Task objective: Starting with the line that contains "The height and width of the screenshot is (1080, 1920).", copy every line through the end of the data below, exactly and with nothing added.

-- Dataset excerpts follows --

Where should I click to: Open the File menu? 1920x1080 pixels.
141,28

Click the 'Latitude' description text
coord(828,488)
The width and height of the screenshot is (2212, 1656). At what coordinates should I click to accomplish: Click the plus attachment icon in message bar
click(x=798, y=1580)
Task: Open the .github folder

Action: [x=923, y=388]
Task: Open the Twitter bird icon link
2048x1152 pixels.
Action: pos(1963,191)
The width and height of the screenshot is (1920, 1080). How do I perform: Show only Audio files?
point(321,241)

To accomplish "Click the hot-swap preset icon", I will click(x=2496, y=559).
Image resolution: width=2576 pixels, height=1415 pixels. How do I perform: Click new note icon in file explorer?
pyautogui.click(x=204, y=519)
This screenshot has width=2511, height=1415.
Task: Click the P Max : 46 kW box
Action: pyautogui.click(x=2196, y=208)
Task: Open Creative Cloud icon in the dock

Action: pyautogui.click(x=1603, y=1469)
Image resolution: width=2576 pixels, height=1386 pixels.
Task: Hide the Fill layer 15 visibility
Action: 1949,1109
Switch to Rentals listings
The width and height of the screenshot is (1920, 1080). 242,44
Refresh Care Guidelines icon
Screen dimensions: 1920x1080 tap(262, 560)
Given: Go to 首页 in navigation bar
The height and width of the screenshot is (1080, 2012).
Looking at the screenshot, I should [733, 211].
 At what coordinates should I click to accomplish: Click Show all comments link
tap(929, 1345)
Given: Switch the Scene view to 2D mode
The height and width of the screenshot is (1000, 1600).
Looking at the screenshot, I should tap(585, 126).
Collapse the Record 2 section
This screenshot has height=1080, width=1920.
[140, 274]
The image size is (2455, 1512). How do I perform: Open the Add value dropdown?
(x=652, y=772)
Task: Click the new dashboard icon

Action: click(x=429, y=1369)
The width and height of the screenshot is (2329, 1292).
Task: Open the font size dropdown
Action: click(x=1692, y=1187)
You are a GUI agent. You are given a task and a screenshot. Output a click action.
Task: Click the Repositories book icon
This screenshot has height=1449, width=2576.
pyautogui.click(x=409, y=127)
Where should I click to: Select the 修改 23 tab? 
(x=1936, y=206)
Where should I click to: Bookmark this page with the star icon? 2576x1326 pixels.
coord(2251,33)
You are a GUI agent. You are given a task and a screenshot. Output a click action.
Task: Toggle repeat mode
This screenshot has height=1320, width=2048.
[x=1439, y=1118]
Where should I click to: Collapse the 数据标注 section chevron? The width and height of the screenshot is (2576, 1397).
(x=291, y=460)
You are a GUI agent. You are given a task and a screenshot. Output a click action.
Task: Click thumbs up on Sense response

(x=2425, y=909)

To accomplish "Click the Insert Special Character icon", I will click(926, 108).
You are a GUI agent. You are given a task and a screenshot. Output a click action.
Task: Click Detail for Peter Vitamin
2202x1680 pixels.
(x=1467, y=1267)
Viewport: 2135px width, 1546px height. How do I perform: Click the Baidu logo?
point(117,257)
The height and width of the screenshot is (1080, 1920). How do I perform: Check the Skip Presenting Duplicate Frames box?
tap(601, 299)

-- Dataset excerpts concluded --

Answer section:
The height and width of the screenshot is (1080, 1920). How do I perform: Check the Skip Presenting Duplicate Frames box?
tap(601, 299)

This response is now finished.